(Dataset entries)
· · · · ·

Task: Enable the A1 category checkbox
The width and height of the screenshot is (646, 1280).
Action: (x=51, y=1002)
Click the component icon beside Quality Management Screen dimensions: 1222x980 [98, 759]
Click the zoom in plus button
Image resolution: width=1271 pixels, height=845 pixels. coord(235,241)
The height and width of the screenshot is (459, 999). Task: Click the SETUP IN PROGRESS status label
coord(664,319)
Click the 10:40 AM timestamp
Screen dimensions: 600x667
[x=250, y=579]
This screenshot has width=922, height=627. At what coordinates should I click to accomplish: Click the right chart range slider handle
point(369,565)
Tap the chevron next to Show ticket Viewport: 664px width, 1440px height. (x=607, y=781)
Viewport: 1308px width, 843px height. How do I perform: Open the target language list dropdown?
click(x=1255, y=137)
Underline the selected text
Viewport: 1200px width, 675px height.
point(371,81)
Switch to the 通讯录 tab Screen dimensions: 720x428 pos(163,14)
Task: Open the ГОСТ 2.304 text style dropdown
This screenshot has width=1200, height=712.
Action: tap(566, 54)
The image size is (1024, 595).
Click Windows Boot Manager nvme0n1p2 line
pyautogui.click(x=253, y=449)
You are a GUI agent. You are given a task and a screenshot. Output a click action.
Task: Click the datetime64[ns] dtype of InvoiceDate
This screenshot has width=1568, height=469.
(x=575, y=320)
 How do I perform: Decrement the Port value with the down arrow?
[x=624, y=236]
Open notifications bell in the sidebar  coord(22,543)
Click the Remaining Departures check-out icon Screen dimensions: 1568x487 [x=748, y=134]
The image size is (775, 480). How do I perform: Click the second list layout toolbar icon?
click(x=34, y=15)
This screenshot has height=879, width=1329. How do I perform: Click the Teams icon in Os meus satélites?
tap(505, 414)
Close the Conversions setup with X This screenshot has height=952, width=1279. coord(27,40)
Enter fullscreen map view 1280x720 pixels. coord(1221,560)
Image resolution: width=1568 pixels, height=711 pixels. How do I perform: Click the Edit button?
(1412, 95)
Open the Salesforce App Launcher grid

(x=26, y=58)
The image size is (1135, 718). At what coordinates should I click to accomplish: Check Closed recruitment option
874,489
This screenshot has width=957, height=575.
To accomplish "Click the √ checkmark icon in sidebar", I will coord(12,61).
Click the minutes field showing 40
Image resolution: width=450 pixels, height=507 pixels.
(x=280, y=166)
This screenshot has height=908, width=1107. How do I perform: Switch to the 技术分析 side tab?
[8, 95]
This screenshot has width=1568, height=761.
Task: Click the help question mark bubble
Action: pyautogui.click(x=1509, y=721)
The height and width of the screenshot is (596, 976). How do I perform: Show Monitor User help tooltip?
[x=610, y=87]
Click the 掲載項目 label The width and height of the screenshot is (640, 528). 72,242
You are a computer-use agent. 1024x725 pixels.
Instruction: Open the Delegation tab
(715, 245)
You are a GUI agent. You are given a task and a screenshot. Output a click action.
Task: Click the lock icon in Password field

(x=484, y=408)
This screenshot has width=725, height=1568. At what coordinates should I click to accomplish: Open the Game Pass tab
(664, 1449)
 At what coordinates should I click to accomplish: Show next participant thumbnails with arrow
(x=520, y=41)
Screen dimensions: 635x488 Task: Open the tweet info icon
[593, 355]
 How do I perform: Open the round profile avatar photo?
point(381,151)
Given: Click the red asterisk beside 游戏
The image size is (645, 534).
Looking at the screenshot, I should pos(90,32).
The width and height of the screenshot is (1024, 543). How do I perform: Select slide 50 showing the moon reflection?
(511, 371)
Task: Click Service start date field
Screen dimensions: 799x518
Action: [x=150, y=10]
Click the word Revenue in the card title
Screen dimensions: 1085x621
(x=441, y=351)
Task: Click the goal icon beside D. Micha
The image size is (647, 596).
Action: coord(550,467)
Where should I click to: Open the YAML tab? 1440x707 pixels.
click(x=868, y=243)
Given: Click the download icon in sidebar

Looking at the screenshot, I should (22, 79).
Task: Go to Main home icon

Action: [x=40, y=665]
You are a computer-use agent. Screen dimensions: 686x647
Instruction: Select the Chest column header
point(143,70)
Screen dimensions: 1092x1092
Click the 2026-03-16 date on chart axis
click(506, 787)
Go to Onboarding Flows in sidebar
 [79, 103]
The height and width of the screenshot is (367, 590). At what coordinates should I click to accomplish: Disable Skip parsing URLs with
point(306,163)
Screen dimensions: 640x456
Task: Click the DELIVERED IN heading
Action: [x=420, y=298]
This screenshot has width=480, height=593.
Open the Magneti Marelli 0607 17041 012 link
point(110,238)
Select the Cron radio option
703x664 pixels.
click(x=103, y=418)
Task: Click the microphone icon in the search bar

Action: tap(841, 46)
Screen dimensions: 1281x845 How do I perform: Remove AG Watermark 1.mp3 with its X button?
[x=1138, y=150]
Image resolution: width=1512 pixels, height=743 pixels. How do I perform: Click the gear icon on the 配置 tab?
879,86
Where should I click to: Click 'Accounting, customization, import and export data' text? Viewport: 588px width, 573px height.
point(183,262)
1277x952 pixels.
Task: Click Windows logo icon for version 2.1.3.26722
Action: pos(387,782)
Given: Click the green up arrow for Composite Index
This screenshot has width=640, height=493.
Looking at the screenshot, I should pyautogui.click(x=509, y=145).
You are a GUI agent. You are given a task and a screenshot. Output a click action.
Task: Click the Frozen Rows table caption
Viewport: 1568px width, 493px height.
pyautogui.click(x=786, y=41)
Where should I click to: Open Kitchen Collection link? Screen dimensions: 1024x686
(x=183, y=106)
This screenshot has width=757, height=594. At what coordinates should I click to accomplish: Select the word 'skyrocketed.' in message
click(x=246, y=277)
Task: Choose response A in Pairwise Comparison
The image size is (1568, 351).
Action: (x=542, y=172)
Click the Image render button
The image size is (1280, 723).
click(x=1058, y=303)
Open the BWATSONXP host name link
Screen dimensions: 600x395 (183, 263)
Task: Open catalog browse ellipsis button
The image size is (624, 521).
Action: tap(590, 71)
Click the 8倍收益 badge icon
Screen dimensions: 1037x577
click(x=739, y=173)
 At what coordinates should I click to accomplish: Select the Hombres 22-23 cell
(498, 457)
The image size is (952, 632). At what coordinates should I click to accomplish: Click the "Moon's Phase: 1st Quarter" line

· · · · ·

* [YOUR TASK]
Please copy only these lines, exactly: the first line of the records through the line containing "Click the component", ends included.

* [ANSWER TO THE PROBLEM]
Task: Enable the A1 category checkbox
The width and height of the screenshot is (646, 1280).
Action: (x=51, y=1002)
Click the component icon beside Quality Management Screen dimensions: 1222x980 [98, 759]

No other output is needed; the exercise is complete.